Classification with logistic regression

PSTAT197A/CMPSC190DD Fall 2022

Trevor Ruiz

UCSB

Announcements/reminders

  • Next assignment and groups posted on class website

    • Due Friday, October 28, 11:59pm
  • Any feedback on the first group assignment?

Random forests, cont’d

From last time

In groups you made \(T = 7\) trees ‘by hand’. To make each tree:

  • randomly resample observations and choose two predictors at random

  • choose a variable and a split by manual inspection, then repeat

    • this method of tree construction is called recursive partitioning

Then each of you classified a new observation. We took a majority vote to decide on the final classification.

This is a random forest consisting of \(T = 7\) trees.

Random forests

To implement random forests algorithmically, one can control:

  • number of trees \(T\)

  • number of predictors \(m\) to choose at random for each tree

  • bootstrap sample size and method

  • tree depth as specified by…

    • minimum number of observations per split (‘node size’)

    • maximum number of terminal nodes

Variable importance

Suppose we had a random forest of three trees.

G cluster3 tree #3 cluster2 tree #2 cluster1 tree #1 age age edu edu age->edu l2 >50k age->l2 l1 >50k edu->l1 l3 <50k edu->l3 edu2 edu l4 >50k edu2->l4 l5 <50k edu2->l5 gain gain age2 age gain->age2 l7 <50k gain->l7 sex sex sex->gain l6 >50k sex->l6 l8 <50k age2->l8 l9 >50k age2->l9
  1. Which variables seem most important?
  2. How can you tell?

How to measure importance?

A natural thought is to measure importance by the use frequency of each variable.

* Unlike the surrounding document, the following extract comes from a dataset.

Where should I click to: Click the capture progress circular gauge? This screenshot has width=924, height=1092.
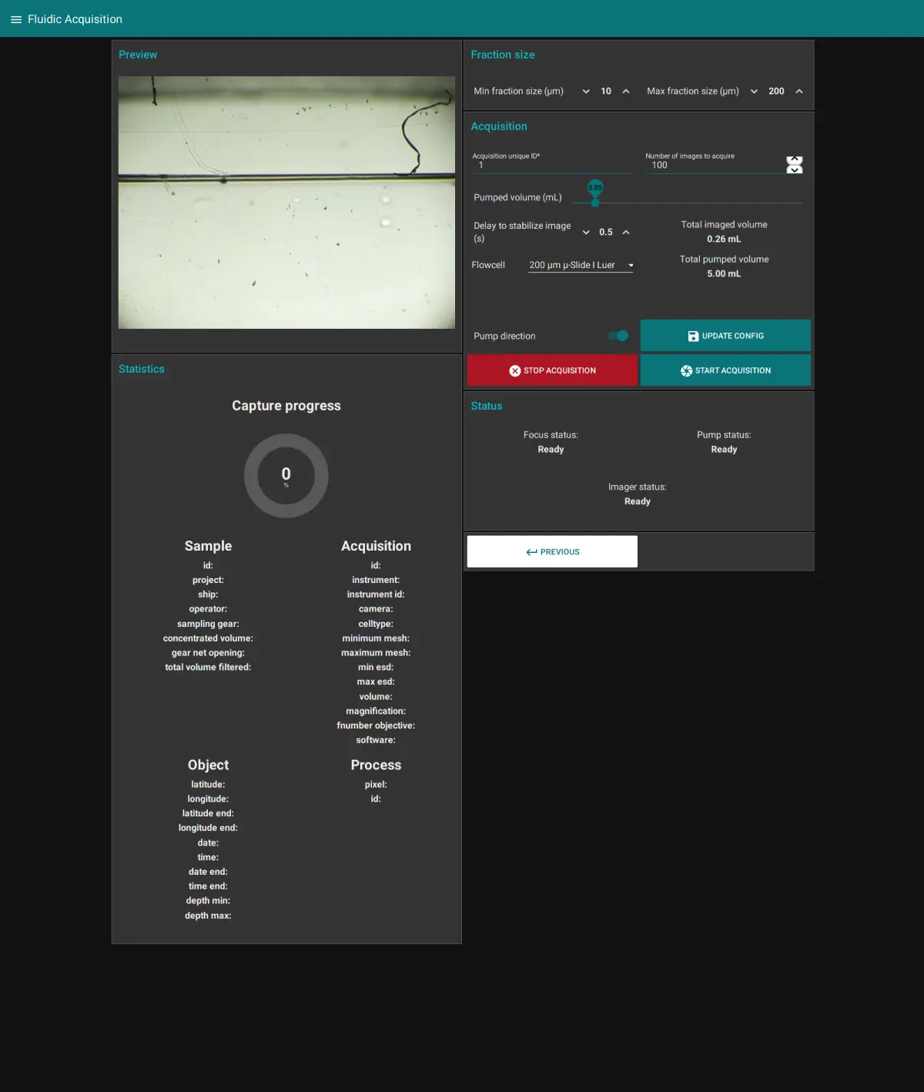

But use frequency doesn’t capture the quality of splits. Imagine:

  • splitting often on education but with little improvement in classifications

  • and splitting infrequently on captial gain but with dramatic improvement

  • capital gain is probably more important for classification even though it’s used less

Quality of splits

When you were building trees, you had to choose which variable to split on.

  • How did you pick?

  • Did you have a principle or goal in mind?

  • What would make one split better than another?

Measuring quality: node homogeneity

One approach is to tree construction is to choose splits that optimize quantitative measures of node homogeneity. If \(p_k\) is the proportion of observations in class \(k\):

  • (Gini index) \(1 - \sum_{k = 1}^K p_k^2\)

  • (entropy) \(-\sum_{k = 1}^K p_k \log_2 p_k\)

Smaller values indicate greater homogeneity.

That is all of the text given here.